Recently, EMA CEO, Kim Campbell, issued a media statement condemning the current high power prices and promises of a “price freeze” by Mighty River Power as inadequate. Campbell’s own words were that the so-called price freeze is  “simply not enough”.

By the way, I refer to MRP’s price freeze as “so called” because, as CEO,  Doug Heffernan stated,

We are now confirming that for our customers there will be no increase in our energy prices for a further 15 months. However, there will likely be changes in customer pricing from April 1 due to variables over which we have no control that we pass through on our bills – such as transmission and distribution charges and any increases in metering costs due to regulatory requirements.”


Unfortunately, the Employers and Manufacturers Association – whilst calling for a drop in power prices – offers nothing constructive in making it happen.

Indeed, in May 2013, soon after the combined LabourGreen announcement on the creation of a single-buyer desk called NZ Power, the EMA (and others) roundly condemned the move.

The EMA was a co-signatory to an open letter  on 2 May, from BusinessNZ and the heads of several chambers of commerce. The letter said, that the policy would harm jobs, growth and investment, causing interest rates to rise, reducing KiwiSaver retirement savings and making people less well off (source).

The associated media release stated,

The signatories to the letter offer to work with the Labour and Green parties to help increase public understanding of the operation of the electricity market and in ensuring consumers have better choice as the electricity market becomes more competitive.”


BusinessNZ Chief Executive Phil O’Reilly, stated,

More price competition – rather than damaging price controls – is needed to drive down electricity prices.”


Well, that “price competition” has worked so amazingly well that seven and a half months later, on 16 December, one of the signatories to that letter condemning NZ Power wrote,

With power supply clearly outstripping demand, electricity prices are now too high and should come down, the Employers and Manufacturers Association says.

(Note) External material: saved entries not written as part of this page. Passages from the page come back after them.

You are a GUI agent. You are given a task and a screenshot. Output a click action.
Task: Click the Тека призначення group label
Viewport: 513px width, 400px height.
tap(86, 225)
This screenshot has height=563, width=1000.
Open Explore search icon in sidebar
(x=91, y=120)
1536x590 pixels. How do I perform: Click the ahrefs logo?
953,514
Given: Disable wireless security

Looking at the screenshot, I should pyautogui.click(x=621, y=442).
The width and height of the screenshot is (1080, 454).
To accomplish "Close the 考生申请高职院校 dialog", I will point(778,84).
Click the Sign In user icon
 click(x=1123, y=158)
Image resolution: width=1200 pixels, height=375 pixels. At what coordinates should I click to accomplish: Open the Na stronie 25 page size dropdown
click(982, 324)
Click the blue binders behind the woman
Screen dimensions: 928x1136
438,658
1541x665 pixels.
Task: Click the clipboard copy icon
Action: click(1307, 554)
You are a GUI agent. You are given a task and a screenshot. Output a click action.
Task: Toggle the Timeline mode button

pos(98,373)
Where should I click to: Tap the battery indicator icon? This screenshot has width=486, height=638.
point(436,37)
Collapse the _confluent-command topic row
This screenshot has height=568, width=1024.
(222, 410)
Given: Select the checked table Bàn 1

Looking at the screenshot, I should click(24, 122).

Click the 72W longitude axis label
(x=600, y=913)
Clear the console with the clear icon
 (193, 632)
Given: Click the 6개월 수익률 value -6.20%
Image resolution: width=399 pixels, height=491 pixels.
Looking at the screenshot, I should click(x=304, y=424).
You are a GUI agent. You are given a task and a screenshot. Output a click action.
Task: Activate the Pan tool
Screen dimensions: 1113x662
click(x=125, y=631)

“New Zealand clearly now has an excess of installed electricity capacity,” said Kim Campbell, EMA’s chief executive.

“Demand for power is well below the country’s generation capacity and its price should reduce to help stimulate New Zealand’s economic recovery and offset inflationary pressures forecast in other parts of the economy.

“At present projections the savings available to business and residential consumers would be at least $67 million a year, but we suspect it could be much more.

“Stating as Mighty River Power has, that they will not increase the electricity price for three years is simply not enough.

“The Major Electricity Users Group notes the futures price for wholesale power for the year from 1st April 2014 is 7.14 c/kWh, down 0.17 c/kWh for the year. In a competitive market this reduction would be reflected in wholesale costs which would be passed through to retail customers.

“MEUG calculates that an average household using 8,000 kWh per year would save at least $13.80 per year or $23 million for all households.

“For all businesses and residences the potential cost reductions amount to $67 million in 2014/15.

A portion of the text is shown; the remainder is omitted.